Lawyer hits out at ex-wife with 50-plus complaints to Legal Practice Board
A legal practitioner in the midst of a parenting dispute with his ex-wife, also a lawyer, has been criticised for the dozens of complaints he has made about her and her solicitors to the Legal Practice Board.
A lawyer who claimed her ex-husband made more than 50 complaints about her to the Legal Practice Board has told a court she is the victim of a “relentless campaign” to ruin her reputation.
“I find it extremely distressing that he is saying all of these things (and appears to genuinely believe them) and so broadly across my profession,” the ex-wife, whose name has been protected, submitted. She and her ex-husband have been referred to as Mrs and Mr Lietzau.
Amid parenting proceedings, Mrs Lietzau sought a family violence restraining order because Mr Lietzau made more than 50 complaints about either herself or her solicitors to the Legal Practice Board.
Shortly afterwards, Mr Lietzau applied to the Family Court for an anti-suit injunction to restrain his ex-wife from proceeding with her family violence restraining order application in the Magistrates Court.
Judge Michael Berry found Mr Lietzau’s complaints amounted to a form of non-physical family violence towards Mrs Lietzau.
Referring to his complaints against Mrs Lietzau’s solicitors, Judge Berry said it was “coercive and controlling of the mother, and likely to create additional stress and further issues” to her.
After this was dismissed, Mr Lietzau applied to the Magistrates Court for an order to stay the family violence restraining order application.
In those proceedings, Mrs Lietzau submitted she received a call from the Legal Practice Board about a complaint that related to a conversation she had with a “very senior member of the judiciary”.
She said this indicated Mr Lietzau “has been trawling through his mind to find anything and anyone he can complain about”. She added the Legal Practice Board supported her family violence application.
When this failed, Mr Lietzau applied for judicial review before the Supreme Court of Western Australia, but this was also dismissed.

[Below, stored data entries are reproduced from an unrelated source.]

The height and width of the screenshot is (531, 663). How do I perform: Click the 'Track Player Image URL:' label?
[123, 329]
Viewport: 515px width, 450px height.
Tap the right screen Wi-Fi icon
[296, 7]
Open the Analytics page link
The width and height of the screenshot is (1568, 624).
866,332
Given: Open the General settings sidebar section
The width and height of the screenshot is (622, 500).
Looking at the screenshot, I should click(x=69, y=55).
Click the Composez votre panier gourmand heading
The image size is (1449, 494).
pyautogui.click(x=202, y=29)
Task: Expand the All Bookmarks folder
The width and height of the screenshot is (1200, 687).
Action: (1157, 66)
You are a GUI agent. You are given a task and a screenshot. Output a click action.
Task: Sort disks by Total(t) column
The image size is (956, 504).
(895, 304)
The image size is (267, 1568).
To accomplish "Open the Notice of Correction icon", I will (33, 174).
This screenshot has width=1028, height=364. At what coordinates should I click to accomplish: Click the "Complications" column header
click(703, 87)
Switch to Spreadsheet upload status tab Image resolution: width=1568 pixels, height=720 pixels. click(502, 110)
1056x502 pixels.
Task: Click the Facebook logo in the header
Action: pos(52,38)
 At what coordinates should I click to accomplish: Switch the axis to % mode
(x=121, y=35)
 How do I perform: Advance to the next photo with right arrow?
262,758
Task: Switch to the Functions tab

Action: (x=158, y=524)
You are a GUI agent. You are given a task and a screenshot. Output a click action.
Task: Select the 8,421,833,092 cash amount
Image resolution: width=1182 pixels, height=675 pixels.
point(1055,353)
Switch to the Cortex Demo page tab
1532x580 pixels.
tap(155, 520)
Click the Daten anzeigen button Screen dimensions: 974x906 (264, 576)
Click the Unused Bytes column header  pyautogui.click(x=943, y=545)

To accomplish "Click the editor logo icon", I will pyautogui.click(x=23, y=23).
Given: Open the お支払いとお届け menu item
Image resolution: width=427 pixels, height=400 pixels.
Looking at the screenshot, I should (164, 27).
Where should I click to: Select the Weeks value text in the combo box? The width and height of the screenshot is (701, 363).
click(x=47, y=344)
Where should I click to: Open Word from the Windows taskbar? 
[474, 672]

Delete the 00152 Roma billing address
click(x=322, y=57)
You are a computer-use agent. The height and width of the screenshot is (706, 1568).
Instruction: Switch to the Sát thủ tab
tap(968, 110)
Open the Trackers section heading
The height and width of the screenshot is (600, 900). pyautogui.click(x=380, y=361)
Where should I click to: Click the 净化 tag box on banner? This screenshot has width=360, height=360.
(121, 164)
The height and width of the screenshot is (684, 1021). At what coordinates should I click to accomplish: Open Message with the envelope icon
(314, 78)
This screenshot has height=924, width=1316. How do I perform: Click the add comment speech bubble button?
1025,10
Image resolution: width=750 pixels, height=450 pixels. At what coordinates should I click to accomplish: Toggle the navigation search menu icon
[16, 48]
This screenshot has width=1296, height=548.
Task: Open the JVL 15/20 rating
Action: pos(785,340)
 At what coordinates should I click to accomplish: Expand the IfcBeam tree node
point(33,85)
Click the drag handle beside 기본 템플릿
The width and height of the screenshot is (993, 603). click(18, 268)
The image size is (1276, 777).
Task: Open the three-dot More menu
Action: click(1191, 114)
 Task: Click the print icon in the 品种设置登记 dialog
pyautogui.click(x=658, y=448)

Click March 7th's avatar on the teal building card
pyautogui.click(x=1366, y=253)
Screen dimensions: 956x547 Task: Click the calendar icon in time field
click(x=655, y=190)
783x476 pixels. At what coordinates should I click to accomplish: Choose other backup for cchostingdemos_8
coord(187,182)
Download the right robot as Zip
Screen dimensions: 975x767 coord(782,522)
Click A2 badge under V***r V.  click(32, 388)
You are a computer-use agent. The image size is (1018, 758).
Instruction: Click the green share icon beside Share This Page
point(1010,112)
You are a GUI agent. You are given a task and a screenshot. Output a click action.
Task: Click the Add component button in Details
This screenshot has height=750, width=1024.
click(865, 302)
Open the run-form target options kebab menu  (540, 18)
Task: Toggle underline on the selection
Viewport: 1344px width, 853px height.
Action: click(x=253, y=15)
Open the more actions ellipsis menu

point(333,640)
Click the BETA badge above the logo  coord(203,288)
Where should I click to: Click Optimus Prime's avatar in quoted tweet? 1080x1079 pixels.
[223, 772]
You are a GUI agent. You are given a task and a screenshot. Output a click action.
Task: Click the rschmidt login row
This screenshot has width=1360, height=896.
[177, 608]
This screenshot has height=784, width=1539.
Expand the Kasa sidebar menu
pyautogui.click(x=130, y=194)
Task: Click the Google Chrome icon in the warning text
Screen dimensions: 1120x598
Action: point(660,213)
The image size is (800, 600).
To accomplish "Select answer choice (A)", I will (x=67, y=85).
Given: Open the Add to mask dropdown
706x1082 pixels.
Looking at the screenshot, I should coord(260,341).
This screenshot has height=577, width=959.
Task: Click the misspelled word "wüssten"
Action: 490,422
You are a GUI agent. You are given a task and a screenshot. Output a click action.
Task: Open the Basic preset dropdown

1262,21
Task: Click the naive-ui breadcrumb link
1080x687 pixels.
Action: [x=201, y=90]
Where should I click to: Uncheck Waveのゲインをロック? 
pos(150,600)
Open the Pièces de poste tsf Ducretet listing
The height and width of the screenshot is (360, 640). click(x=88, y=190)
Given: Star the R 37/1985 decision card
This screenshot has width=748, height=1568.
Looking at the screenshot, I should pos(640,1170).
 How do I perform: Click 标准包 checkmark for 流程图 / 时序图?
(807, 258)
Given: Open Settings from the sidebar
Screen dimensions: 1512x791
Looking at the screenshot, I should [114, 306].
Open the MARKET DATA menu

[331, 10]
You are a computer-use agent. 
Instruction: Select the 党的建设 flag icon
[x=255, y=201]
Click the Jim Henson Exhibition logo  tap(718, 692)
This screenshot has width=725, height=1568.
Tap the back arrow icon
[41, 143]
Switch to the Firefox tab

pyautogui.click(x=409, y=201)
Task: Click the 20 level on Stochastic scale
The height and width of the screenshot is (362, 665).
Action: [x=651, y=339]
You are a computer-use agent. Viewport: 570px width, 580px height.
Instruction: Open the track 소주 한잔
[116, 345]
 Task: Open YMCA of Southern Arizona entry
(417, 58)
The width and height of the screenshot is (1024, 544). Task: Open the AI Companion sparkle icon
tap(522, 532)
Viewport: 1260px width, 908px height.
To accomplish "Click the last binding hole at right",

In his recent judgment, Justice Paul Tottle criticised Mr Lietzau for pursuing a ground that would have forced his ex-wife and her lawyers to “show cause to this court as to why he or she should not be removed from … the roll of practitioners, suspended or otherwise disciplined”.
Justice Tottle said there was no merit in this ground, the application for relief was “vexatious and scandalous”, fell outside any relief that could be conceivably given, and should never have been made.
“The applicant is a legal practitioner … he ought to have known that it was quite wrong to seek the relief sought in ground five.
“My impression is the applicant is so suffused with emotion generated by the parenting proceedings and issues relating to the care of his children that he has lost all professional objectivity,” Justice Tottle said.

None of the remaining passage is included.